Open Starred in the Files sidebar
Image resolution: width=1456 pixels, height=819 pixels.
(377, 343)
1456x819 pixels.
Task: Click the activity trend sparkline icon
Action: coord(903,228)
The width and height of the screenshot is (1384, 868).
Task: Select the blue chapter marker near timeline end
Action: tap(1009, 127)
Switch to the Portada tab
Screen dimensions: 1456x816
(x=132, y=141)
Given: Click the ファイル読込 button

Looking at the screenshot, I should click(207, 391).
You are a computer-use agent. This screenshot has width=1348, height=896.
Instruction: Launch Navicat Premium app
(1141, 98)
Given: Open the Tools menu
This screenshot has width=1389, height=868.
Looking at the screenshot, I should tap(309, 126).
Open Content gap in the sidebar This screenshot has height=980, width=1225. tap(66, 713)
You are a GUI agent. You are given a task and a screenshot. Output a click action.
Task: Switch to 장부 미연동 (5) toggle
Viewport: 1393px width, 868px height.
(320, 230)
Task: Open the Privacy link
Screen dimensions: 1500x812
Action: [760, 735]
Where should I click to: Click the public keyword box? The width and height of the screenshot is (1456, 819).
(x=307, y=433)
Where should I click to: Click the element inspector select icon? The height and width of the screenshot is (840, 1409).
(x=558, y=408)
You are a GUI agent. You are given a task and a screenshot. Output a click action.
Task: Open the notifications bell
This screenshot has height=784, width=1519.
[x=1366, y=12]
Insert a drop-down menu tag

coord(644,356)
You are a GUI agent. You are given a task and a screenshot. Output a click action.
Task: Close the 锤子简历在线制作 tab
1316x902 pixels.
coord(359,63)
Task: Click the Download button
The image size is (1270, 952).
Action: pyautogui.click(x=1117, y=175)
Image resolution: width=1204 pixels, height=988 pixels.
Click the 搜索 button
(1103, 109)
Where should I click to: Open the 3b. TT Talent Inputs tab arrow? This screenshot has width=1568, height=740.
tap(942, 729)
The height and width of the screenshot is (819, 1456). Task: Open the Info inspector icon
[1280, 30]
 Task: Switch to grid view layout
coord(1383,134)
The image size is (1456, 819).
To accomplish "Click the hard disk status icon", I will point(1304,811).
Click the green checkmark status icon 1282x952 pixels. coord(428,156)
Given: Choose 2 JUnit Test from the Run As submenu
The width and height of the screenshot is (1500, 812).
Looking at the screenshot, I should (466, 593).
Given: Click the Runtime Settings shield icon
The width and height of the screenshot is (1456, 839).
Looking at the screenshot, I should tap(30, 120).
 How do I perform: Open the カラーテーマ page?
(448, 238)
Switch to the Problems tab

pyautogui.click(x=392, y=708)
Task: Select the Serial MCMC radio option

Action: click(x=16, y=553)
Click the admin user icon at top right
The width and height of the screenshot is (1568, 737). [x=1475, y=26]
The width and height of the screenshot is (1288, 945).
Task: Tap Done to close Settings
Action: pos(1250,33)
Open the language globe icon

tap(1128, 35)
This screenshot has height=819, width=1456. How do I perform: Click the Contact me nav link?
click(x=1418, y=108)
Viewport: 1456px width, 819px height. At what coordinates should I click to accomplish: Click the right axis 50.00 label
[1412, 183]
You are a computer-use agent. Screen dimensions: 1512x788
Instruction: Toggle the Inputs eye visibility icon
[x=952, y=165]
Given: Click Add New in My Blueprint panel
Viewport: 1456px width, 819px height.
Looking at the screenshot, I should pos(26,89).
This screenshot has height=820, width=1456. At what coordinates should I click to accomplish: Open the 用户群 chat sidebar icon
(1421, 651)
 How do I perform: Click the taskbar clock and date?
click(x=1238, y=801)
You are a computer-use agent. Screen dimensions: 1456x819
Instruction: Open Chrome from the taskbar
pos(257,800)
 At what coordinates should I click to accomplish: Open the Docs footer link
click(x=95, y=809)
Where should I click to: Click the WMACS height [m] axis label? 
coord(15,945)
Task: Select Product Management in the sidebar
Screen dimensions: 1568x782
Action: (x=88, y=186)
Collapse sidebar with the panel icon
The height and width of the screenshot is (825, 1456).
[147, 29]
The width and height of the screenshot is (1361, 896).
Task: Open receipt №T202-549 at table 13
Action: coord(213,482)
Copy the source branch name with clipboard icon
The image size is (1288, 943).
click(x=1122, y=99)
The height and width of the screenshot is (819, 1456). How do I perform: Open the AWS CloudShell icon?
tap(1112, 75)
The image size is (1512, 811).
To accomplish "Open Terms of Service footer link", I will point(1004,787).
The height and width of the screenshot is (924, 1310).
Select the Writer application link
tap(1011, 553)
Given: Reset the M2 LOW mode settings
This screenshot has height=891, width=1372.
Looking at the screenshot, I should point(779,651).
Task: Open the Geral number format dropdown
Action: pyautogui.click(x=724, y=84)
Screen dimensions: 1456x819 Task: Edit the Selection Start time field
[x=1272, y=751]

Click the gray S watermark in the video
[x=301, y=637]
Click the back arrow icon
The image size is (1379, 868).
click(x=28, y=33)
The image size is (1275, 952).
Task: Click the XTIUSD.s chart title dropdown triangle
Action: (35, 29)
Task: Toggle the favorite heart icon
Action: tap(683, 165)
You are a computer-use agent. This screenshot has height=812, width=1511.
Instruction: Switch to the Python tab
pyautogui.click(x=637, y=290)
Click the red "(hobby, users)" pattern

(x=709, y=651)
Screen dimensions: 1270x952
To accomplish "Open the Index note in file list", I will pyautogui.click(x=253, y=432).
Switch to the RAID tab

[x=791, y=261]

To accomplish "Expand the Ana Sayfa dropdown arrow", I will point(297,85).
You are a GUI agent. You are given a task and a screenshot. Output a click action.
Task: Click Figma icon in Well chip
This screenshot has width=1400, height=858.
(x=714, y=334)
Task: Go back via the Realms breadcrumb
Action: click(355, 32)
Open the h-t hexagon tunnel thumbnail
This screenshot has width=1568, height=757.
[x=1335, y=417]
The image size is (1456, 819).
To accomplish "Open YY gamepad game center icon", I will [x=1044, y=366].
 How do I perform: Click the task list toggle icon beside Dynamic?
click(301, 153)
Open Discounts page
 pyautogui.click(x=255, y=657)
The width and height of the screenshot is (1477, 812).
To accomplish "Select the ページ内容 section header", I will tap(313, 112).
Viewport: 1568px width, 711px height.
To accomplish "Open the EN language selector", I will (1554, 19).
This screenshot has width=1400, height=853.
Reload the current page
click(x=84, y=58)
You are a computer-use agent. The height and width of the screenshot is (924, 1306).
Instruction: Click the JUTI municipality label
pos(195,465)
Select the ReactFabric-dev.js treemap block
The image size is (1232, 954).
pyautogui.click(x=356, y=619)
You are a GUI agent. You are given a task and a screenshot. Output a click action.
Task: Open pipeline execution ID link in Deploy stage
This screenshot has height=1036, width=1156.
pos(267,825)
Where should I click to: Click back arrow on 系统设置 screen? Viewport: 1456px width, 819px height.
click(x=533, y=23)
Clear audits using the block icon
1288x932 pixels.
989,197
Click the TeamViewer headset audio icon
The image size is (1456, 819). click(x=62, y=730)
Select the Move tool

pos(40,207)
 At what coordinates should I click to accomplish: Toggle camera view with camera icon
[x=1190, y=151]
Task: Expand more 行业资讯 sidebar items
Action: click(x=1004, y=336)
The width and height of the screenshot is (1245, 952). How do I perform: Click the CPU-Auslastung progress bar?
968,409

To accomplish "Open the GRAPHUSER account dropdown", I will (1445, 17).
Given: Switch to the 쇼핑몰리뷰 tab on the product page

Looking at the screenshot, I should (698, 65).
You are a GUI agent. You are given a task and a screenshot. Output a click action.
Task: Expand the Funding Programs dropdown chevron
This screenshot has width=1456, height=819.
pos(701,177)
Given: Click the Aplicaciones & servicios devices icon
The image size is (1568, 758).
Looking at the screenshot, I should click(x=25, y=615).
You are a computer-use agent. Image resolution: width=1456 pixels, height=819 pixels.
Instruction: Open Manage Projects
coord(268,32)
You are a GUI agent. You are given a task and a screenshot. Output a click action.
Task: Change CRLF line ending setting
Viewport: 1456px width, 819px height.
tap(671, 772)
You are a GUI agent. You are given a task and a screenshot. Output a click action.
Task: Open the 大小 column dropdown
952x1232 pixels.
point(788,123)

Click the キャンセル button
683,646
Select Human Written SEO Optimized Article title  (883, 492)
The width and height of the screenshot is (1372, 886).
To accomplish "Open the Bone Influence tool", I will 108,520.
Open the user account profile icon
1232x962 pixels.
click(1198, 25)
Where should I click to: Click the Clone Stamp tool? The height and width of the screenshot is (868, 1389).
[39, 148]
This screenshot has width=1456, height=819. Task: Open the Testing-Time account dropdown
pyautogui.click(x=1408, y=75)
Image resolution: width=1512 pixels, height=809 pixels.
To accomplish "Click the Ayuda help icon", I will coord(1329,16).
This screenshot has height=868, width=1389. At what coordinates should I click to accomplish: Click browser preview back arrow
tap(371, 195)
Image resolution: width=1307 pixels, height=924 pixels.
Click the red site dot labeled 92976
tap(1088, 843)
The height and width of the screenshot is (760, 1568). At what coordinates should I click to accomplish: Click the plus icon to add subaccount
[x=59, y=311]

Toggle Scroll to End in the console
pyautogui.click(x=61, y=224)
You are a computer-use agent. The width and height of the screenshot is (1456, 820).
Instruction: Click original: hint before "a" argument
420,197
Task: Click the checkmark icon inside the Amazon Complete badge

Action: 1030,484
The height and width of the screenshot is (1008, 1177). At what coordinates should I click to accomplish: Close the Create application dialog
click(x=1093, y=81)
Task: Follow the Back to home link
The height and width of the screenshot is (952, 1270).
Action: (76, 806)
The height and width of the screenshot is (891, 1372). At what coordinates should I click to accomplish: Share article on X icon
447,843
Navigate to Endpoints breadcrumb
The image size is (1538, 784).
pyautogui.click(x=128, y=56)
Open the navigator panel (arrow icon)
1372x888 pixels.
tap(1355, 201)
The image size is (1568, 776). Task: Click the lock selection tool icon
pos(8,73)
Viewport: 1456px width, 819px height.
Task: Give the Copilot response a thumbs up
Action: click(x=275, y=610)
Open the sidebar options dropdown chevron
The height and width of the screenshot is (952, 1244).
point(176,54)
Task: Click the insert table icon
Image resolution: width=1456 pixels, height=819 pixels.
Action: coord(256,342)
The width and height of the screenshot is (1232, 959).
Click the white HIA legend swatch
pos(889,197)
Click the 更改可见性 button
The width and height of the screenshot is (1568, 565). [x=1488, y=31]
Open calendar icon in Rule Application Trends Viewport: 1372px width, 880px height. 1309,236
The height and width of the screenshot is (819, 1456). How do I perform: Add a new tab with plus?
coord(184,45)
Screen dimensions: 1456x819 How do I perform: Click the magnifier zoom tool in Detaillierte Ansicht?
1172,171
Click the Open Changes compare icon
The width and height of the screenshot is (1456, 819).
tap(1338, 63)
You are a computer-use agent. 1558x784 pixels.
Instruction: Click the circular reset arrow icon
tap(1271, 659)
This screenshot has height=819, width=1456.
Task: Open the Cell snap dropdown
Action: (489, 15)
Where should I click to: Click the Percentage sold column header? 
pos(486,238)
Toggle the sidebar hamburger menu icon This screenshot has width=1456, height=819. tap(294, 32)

====

PROMPT –
Copy out only the lines of the records above from the one with "Click the gray S watermark in the video" through the one with "has height=812, width=1511.", exactly as they stand, both included.

SOLUTION TO THIS TASK –
Click the gray S watermark in the video
[x=301, y=637]
Click the back arrow icon
The image size is (1379, 868).
click(x=28, y=33)
The image size is (1275, 952).
Task: Click the XTIUSD.s chart title dropdown triangle
Action: (35, 29)
Task: Toggle the favorite heart icon
Action: tap(683, 165)
You are a computer-use agent. This screenshot has height=812, width=1511.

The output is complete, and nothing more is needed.